Collateral Beauty

Collateral Beauty

Anno

Paese

Usa

Generi

Durata

97

Formato

Regista

A seguito di una tragedia personale che causa la perdita della sua figlioletta di sei anni, un importante manager della pubblicità di New York (Will Smith) decide di vivere la sua vita lasciandosi alle spalle l’entusiasmo e la carica di una volta. Vedendolo abbandonarsi a se stesso, alcuni suoi amici escogitano un piano drastico per evitare che tutto gli sfugga di mano.

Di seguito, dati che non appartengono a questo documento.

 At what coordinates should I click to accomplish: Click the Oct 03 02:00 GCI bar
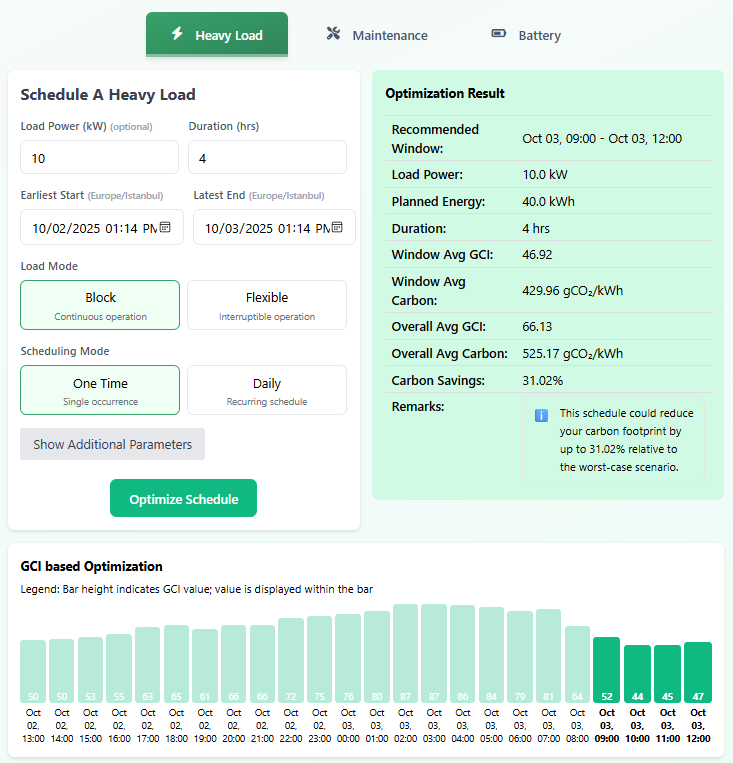pos(405,654)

Tempo, Amore, Morte: sono questi i tre pilastri intorno ai quali Will Smith, pubblicitario con modi da imbonitore, stimola il proprio uditorio all'inizio del film, facendo leva sul proprio carisma comunicativo prima di sprofondare nel baratro della depressione. E sono proprio Tempo, Amore e Morte i motori fondamentali di questo desolante filmetto che non arretra mai di un millimetro di fronte alla pornografia del dolore, calcando la mano in maniera grossolana e perfino miserevole. Smith, mai così lontano dai tempi in cui fu Re Mida di Hollywood, dà l’idea di non azzeccarne più una e, in questo caso, si ritrova alle prese con un personaggio che per toni e tratti ricorda molto da vicino quello di Sette anime (2008) di Gabriele Muccino. L’enfasi fuori controllo della recitazione è analoga, ma è soprattutto la sceneggiatura di Allan Loeb a gridare vendetta: l’idea di personificare il tempo, l’amore e la morte è ridicolmente kitsch, le metafore a dir poco rivedibili (il protagonista che va contromano in bici per strade supertrafficate) e i personaggi si intersecano malamente in uno script che fa acqua da tutte le parti, suscitando un misto di irritazione e sconcerto. Loeb ha dichiarato di aver lavorato sei mesi (!) alla stesura del copione, ma il risultato finale, per usare un eufemismo, non pare averne tratto giovamento: Collateral Beauty pare infatti un testo di Fabio Volo che incontra il misticismo New Age, facendo a gara di stucchevolezza con tutt’e due i riferimenti e gonfiando il petto a vanvera con riferimenti pseudo-colti e banalità parafilosofiche elargiti a caso (il teatro di Grotowski, Stella Adler). Finale letteralmente inguardabile, dove i tumori vengono sostituiti dalle esatte diciture mediche e tecniche per tentare di suscitare più pietà nello spettatore e il carico di piagnistei si fa letteralmente insostenibile. Raramente si è visto un parterre di star così sprecato. Sui titoli di coda Let’s Hurt Tonight degli One Republic.